Class Method Summary collapse

.read(backend:, root:, source:, offset:, limit:) ⇒ String

Resolve source against the corpus root, enforce the membership gate + containment, extract text, and window it.

Instance Method Summary collapse

#initialize(backend:, root:) ⇒ Read constructor

Constructor Details

#initialize(backend:, root:) ⇒ `Read`

Parameters:

backend (#source_indexed?) —

any Backend implementation; consulted for the membership gate.
root (Pathname) —

the corpus root — Indexer#root. Relative source paths resolve against it.

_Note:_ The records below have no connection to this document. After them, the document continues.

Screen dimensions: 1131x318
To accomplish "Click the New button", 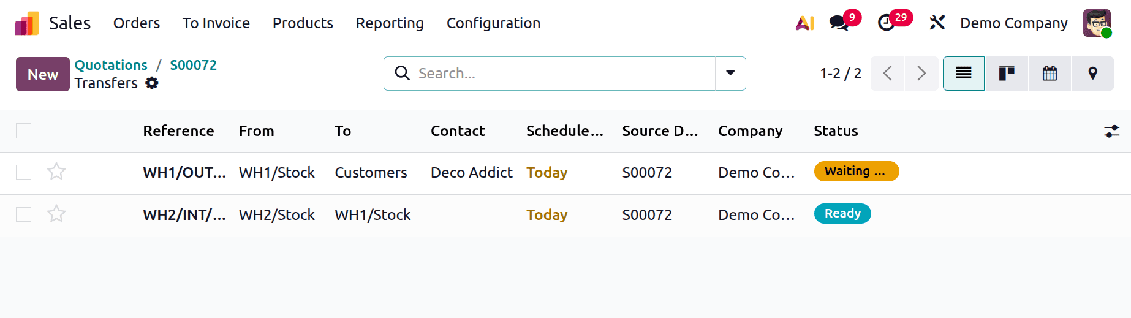I will click(43, 74).
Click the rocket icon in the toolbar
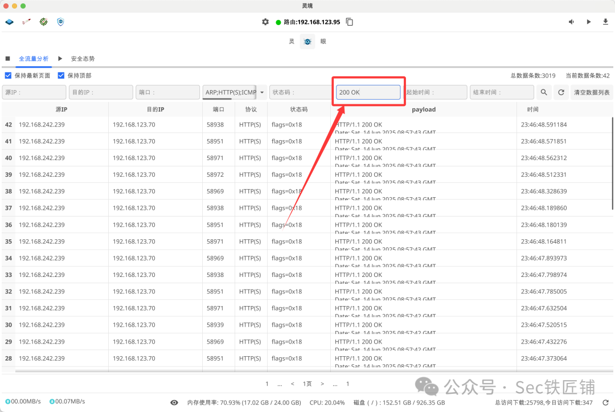The width and height of the screenshot is (615, 412). (x=26, y=22)
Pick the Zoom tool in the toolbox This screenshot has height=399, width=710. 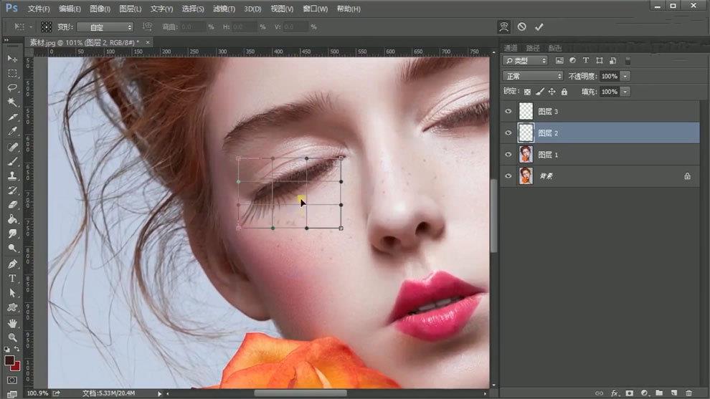[x=12, y=337]
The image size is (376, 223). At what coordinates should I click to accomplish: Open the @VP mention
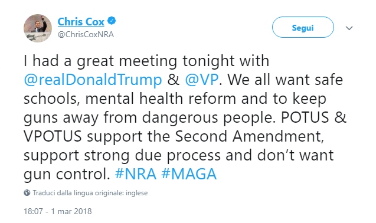[202, 80]
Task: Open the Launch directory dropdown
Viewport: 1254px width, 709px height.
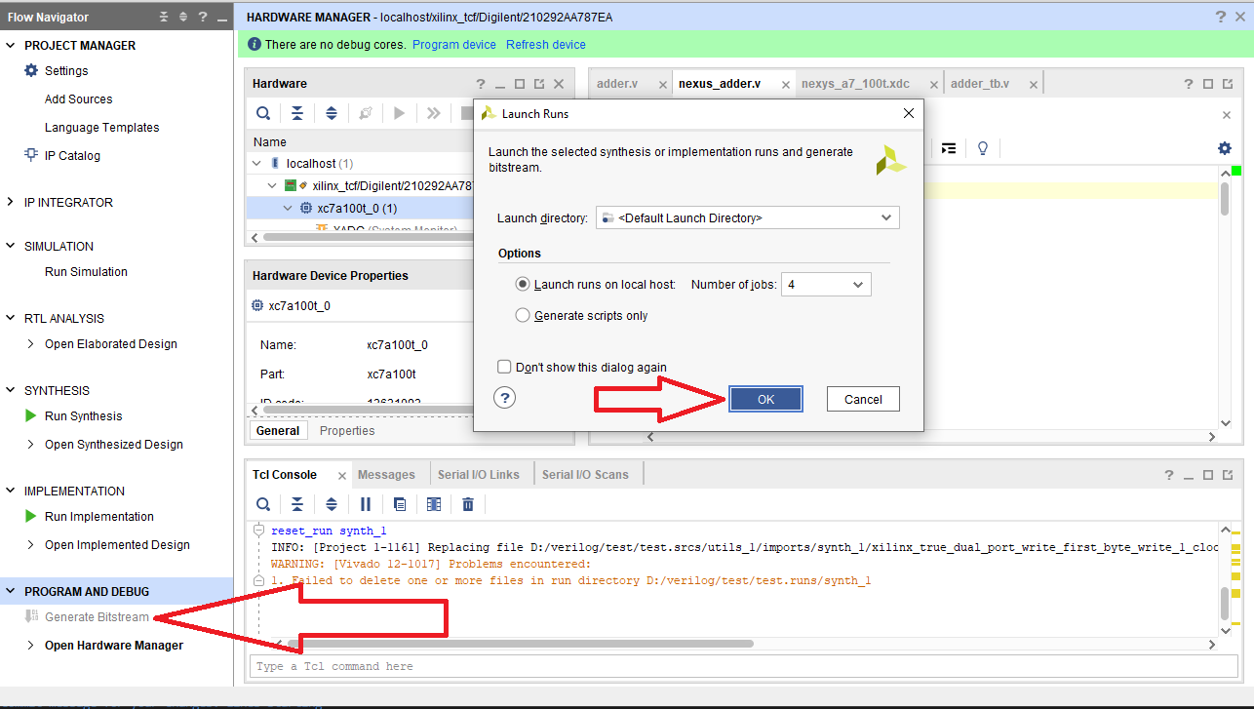Action: point(885,218)
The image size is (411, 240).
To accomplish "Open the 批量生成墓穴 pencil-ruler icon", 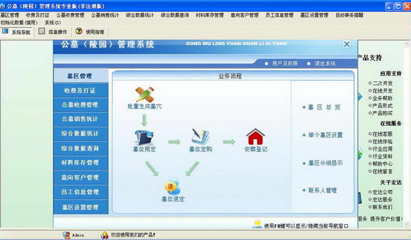I will 145,94.
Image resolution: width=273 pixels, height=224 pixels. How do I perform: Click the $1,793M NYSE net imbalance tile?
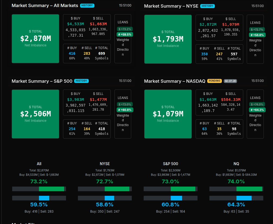pos(168,39)
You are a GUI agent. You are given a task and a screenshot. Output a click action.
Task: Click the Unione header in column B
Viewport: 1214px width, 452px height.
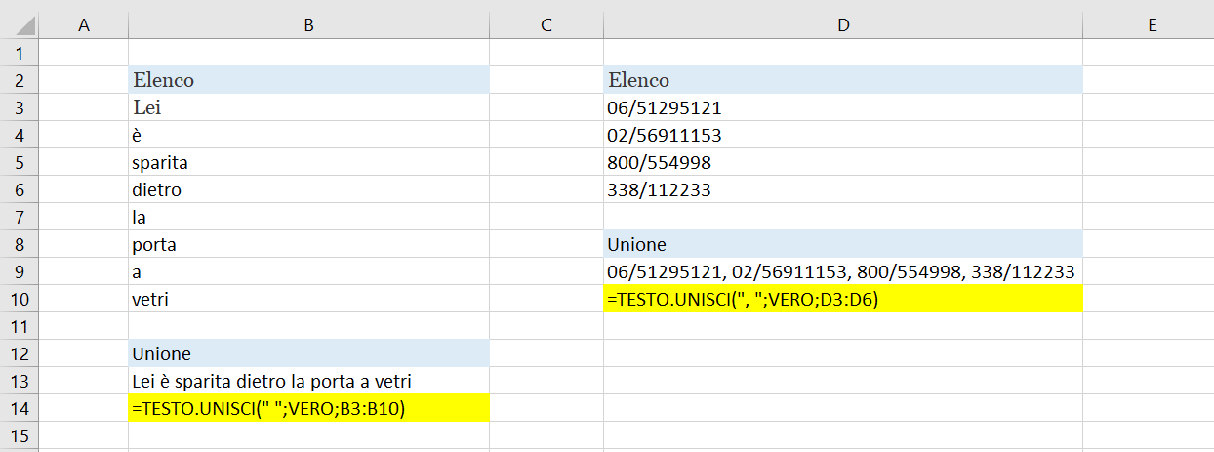pyautogui.click(x=308, y=353)
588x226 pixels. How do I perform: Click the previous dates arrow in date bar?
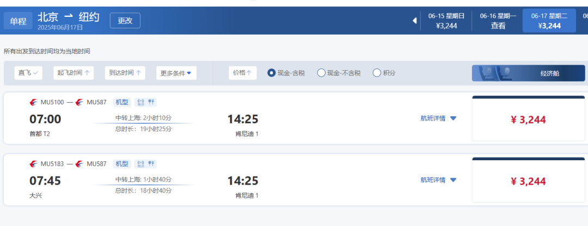click(414, 21)
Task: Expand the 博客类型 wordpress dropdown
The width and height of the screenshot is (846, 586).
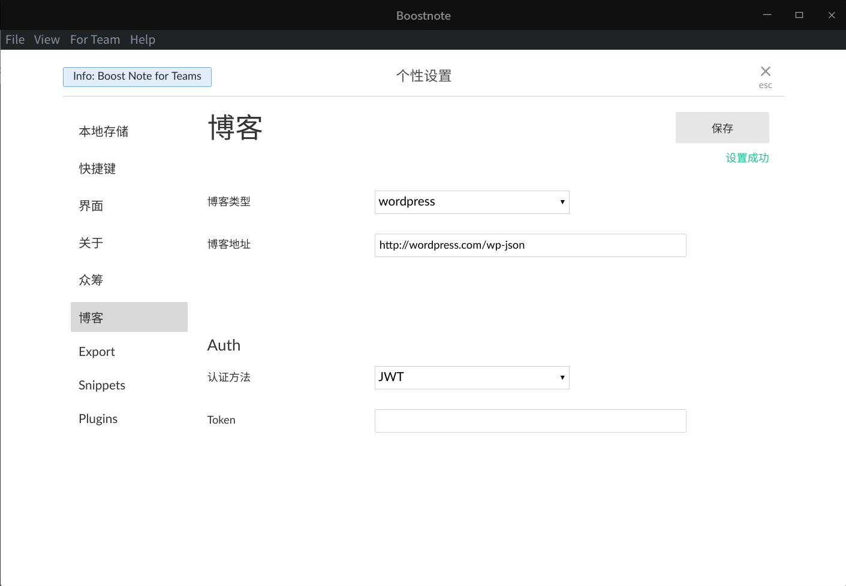Action: pyautogui.click(x=471, y=202)
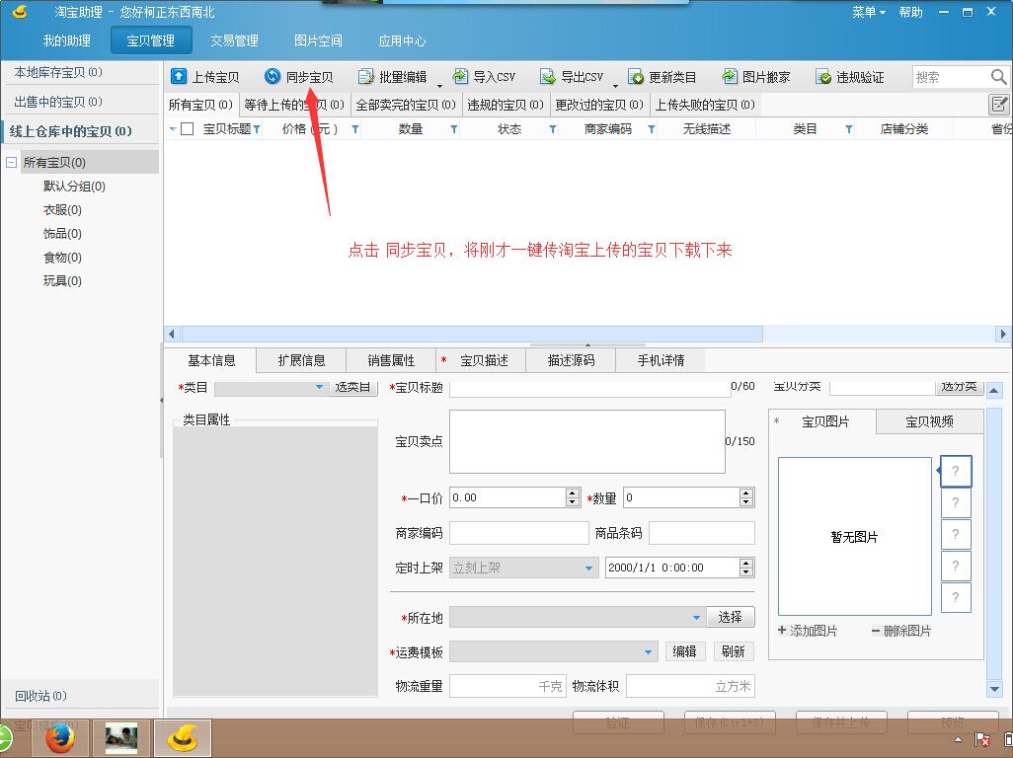Click the 刷新 refresh button next to 运费模板

[735, 651]
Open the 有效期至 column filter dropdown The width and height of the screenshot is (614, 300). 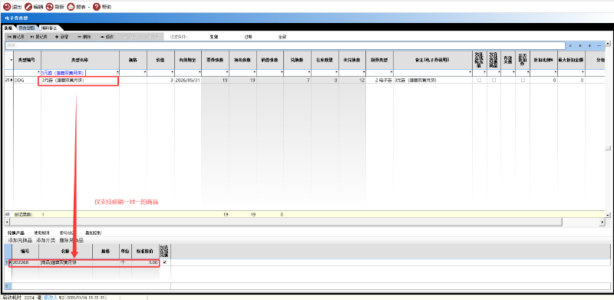point(200,73)
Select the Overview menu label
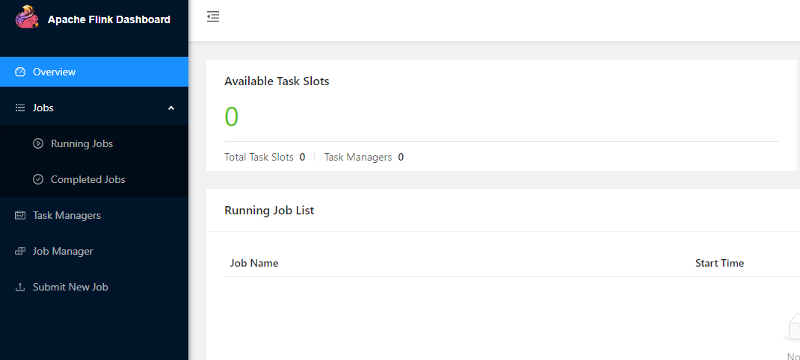The height and width of the screenshot is (360, 800). click(54, 72)
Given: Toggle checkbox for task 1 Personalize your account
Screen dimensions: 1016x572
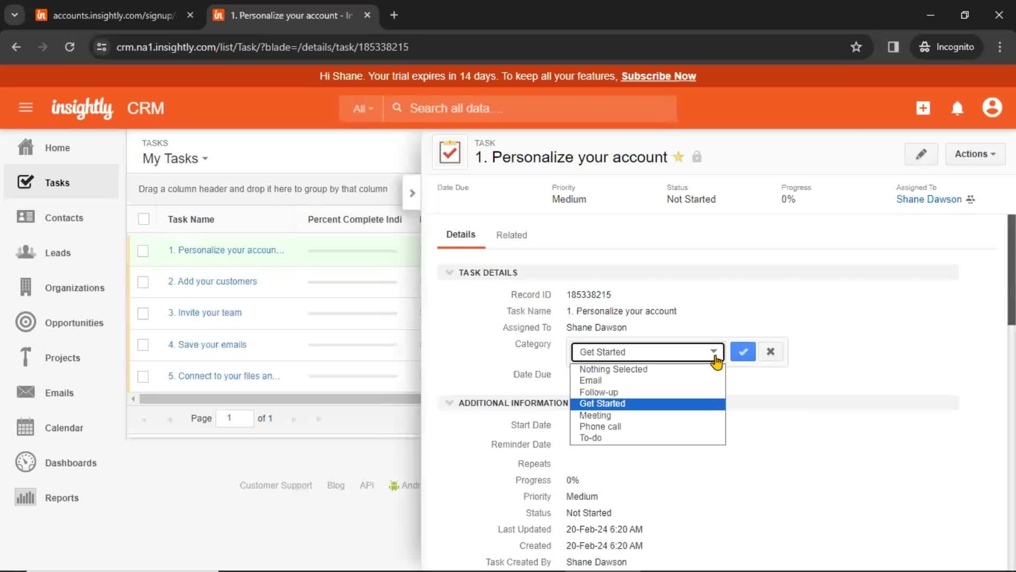Looking at the screenshot, I should coord(144,250).
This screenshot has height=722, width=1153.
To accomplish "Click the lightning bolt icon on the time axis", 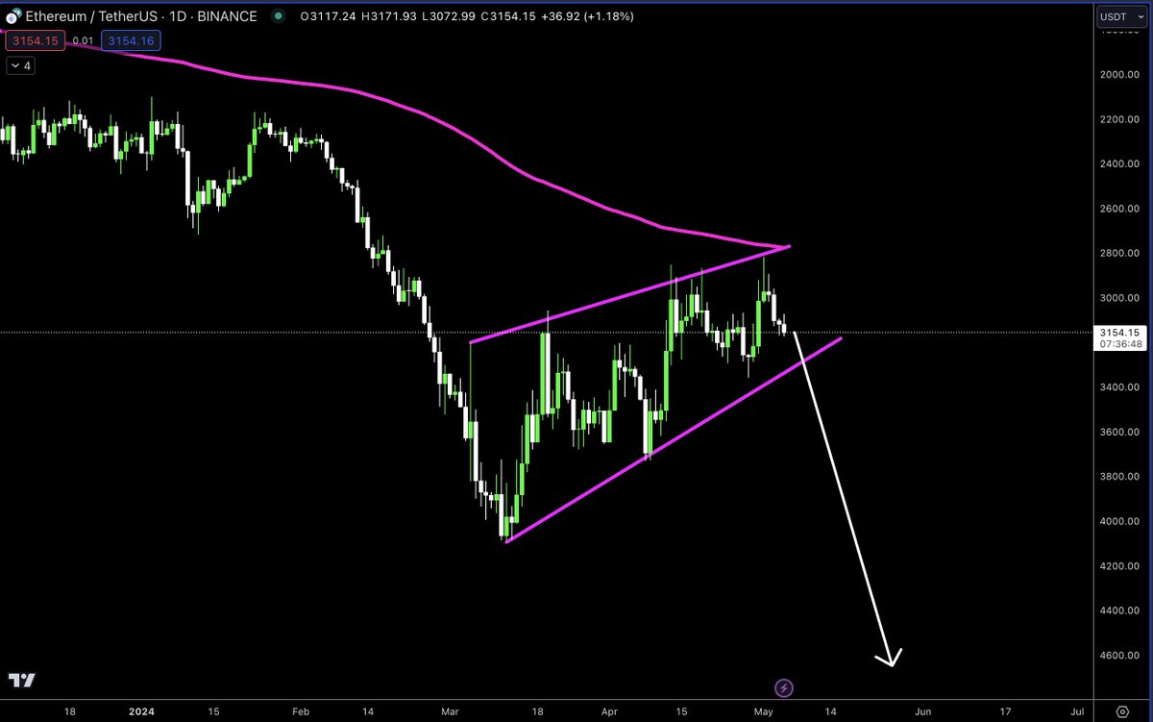I will click(x=783, y=687).

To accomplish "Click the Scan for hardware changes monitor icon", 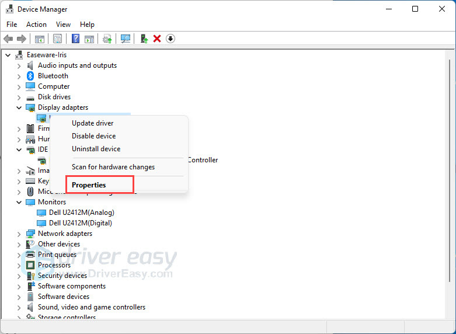I will pyautogui.click(x=125, y=39).
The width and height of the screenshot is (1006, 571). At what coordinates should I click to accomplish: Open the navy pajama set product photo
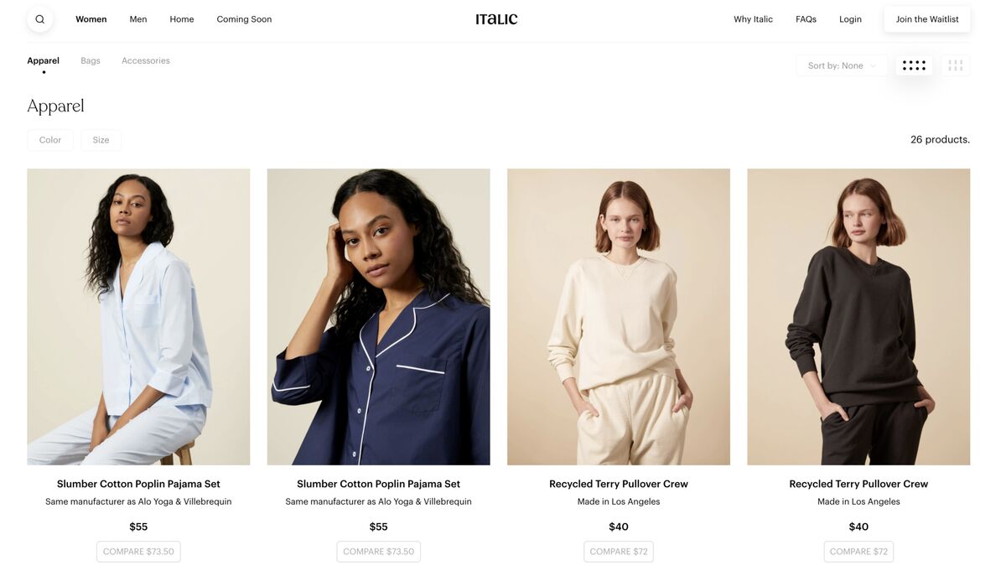tap(379, 317)
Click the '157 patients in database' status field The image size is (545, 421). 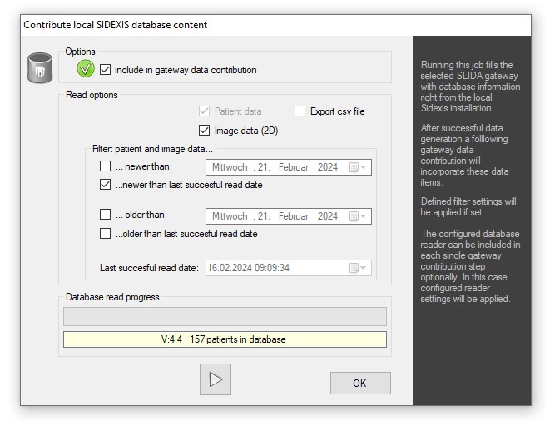tap(225, 339)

# File 'lib/pikuri/vector_db/tools/read.rb', line 94

def initialize(backend:, root:)
  super(
    name: 'vectordb_read',
    description: DESCRIPTION,
    parameters: Pikuri::Tool::Parameters.build { |p|
      p.required_string :source,
                        'Source path from a vectordb_search result, ' \
                        'e.g. "notes/cooking.md".'
      p.optional_integer :offset,
                         'Line to start reading from (1-indexed). ' \
                         'Defaults to 1, e.g. 200.'
      p.optional_integer :limit,
                         'Maximum number of lines to read. Defaults to ' \
                         "#{DEFAULT_LIMIT}, e.g. 500."
    },
    execute: lambda { |source:, offset: 1, limit: DEFAULT_LIMIT|
      Read.read(backend: backend, root: root, source: source, offset: offset, limit: limit)
    }
  )
end

Class Method Details

.read(backend:, root:, source:, offset:, limit:) ⇒ `String`

Resolve source against the corpus root, enforce the membership gate + containment, extract text, and window it. Public so specs can exercise the read path without a Tool wrapper.